“Y creó Dios al hombre a su imagen, a imagen de Dios lo creó, varón y mujer los creó. Dios los bendijo; y les dijo Dios: ‘Sed fecundos y multiplicaos, llenad la tierra y sometedla […]’. Por eso abandonará el varón a su padre y a su madre, se unirá a su mujer y serán los dos una sola carne’” (Gn 1, 27-28 2, 24). Desde la creación, Dios bendijo la unión entre el hombre y la mujer, de manera que una vez unidos ya no son dos, sino uno. Por esta necesidad ―casi diríamos ontológica―, desde la Antigüedad el matrimonio es siempre cercado por algún compromiso ritual dentro de reglas éticas y morales, sea entre paganos o entre judíos.
Cristo lo sella con la obligatoriedad formal de la indisolubilidad, registrada sobre todo por Mateo, cuando narra una trampa que le querían tender los fariseos acerca del tema: “Se acercaron a Jesús unos fariseos y le preguntaron, para ponerlo a prueba: ‘¿Es lícito a un hombre repudiar a su mujer por cualquier motivo?’. Él les respondió: ‘¿No habéis leído que el Creador, en el principio, los creó hombre y mujer, y dijo: “Por eso dejará el hombre a su padre y a su madre, y se unirá a su mujer, y serán los dos una sola carne”? De modo que ya no son dos, sino una sola carne. Pues lo que Dios ha unido, que no lo separe el hombre’” (Mt 19, 3-6). Y aún les asevera “Por la dureza de vuestro corazón os permitió Moisés repudiar a vuestras mujeres; pero, al principio, no era así.
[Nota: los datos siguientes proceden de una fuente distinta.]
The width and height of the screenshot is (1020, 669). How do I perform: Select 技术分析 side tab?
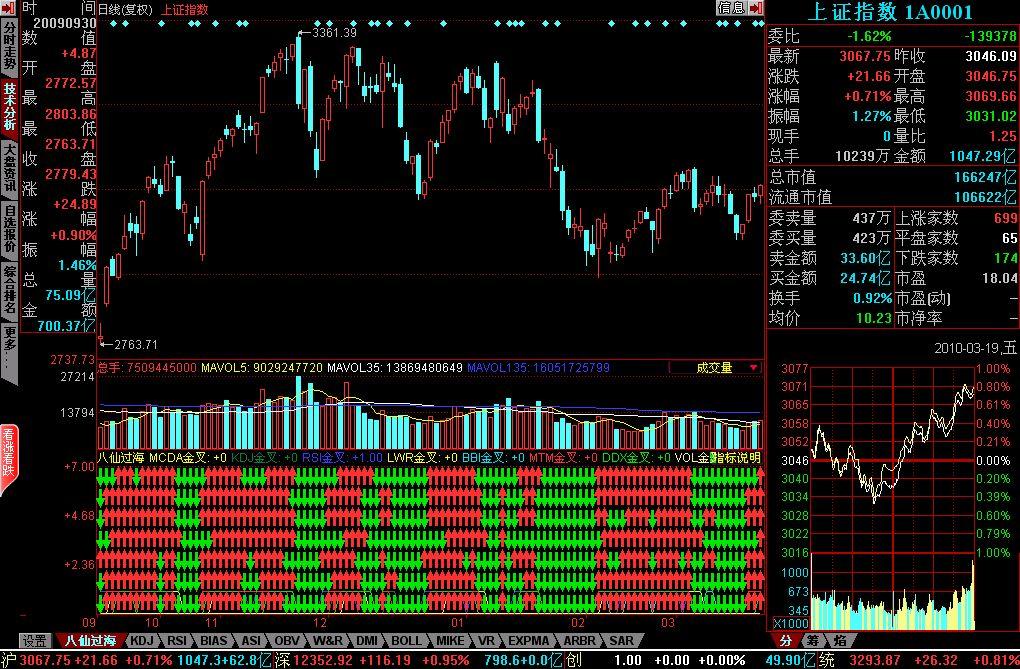(x=9, y=107)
Pero yo os digo que, si uno repudia a su mujer —no hablo de unión ilegítima— y se casa con otra, comete adulterio” (Mt 19, 8-9).
De este modo, los cristianos, desde los primeros tiempos, se esfuerzan en vivir según su maestro y viven el matrimonio como signo de fe, como lo atesta uno de los más antiguos documentos del cristianismo primitivo: “Los cristianos no se distinguen de los demás hombres […]. Se casan como todos y engendran hijos, pero no abandonan a los nacidos. Ponen mesa común, pero no lecho. Viven en la carne, pero no viven según la carne” (Carta a Diogneto, n. 5). El actual rito del matrimonio, al confirmar el sacramento, en el consentimiento de entrega de los esposos, uno al otro, dice: “El Señor confirme el consentimiento que han manifestado delante de la Iglesia, y realice en vosotros lo que su bendición os promete. Que el hombre no separe lo que Dios ha unido”. Es Dios quien los une por toda la vida. Por lo tanto, existe una moral familiar que debe ser seguida y amada.
Y si estas reglas son “demasiado rígidas”, hay que recordar que fueron dadas por el mismo Dios. No son “catalogadas o encerradas en afirmaciones” humanas. Evidentemente la Iglesia, en su misión pastoral, ayuda y guía aquellos que se encuentran en una situación irregular, pero toda y cualquier acción de los pastores debe ser en el sentido de una solución que no contraríe la Ley de Dios, apoyada en la verdad y en la coherencia entre la elección de vida y la fe que se profesa.